## [WORK TASK]
All lines of the following material must be written out exactly as they appear.

GIVEN ENTRIES below:

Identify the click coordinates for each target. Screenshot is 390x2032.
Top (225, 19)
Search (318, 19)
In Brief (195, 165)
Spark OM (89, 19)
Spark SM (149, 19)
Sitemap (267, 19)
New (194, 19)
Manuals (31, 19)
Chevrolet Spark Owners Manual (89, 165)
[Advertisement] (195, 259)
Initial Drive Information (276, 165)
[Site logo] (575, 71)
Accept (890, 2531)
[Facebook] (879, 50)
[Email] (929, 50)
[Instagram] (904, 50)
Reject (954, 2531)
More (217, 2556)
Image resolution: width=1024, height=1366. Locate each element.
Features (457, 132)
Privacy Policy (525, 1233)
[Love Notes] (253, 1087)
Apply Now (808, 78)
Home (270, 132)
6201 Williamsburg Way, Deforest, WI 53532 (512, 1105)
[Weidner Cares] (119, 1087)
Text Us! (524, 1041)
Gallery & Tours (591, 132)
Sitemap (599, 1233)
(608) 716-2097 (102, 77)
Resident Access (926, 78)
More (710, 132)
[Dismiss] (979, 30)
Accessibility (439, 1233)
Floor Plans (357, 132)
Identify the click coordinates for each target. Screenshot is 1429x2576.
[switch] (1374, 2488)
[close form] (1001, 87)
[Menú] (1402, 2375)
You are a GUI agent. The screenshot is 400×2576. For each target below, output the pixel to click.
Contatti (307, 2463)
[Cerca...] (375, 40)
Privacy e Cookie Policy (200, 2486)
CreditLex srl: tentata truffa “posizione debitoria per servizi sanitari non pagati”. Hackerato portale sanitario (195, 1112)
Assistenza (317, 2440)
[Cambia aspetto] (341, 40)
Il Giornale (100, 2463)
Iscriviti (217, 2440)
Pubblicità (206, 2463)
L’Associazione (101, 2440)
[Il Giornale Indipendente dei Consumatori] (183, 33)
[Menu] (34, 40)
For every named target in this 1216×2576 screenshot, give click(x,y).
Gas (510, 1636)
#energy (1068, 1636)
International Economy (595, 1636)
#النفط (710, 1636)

End of GIVEN ENTRIES.

## [EXPECTED ANSWER]
Identify the click coordinates for each target. Screenshot is 390x2032.
Top (225, 19)
Search (318, 19)
In Brief (195, 165)
Spark OM (89, 19)
Spark SM (149, 19)
Sitemap (267, 19)
New (194, 19)
Manuals (31, 19)
Chevrolet Spark Owners Manual (89, 165)
[Advertisement] (195, 259)
Initial Drive Information (276, 165)
[Site logo] (575, 71)
Accept (890, 2531)
[Facebook] (879, 50)
[Email] (929, 50)
[Instagram] (904, 50)
Reject (954, 2531)
More (217, 2556)
Image resolution: width=1024, height=1366. Locate each element.
Features (457, 132)
Privacy Policy (525, 1233)
[Love Notes] (253, 1087)
Apply Now (808, 78)
Home (270, 132)
6201 Williamsburg Way, Deforest, WI 53532 (512, 1105)
[Weidner Cares] (119, 1087)
Text Us! (524, 1041)
Gallery & Tours (591, 132)
Sitemap (599, 1233)
(608) 716-2097 (102, 77)
Resident Access (926, 78)
More (710, 132)
[Dismiss] (979, 30)
Accessibility (439, 1233)
Floor Plans (357, 132)
Identify the click coordinates for each target. Screenshot is 1429x2576.
[switch] (1374, 2488)
[close form] (1001, 87)
[Menú] (1402, 2375)
You are a GUI agent. The screenshot is 400×2576. For each target below, output the pixel to click.
Contatti (307, 2463)
[Cerca...] (375, 40)
Privacy e Cookie Policy (200, 2486)
CreditLex srl: tentata truffa “posizione debitoria per servizi sanitari non pagati”. Hackerato portale sanitario (195, 1112)
Assistenza (317, 2440)
[Cambia aspetto] (341, 40)
Il Giornale (100, 2463)
Iscriviti (217, 2440)
Pubblicità (206, 2463)
L’Associazione (101, 2440)
[Il Giornale Indipendente dei Consumatori] (183, 33)
[Menu] (34, 40)
For every named target in this 1216×2576 screenshot, give click(x,y).
Gas (510, 1636)
#energy (1068, 1636)
International Economy (595, 1636)
#النفط (710, 1636)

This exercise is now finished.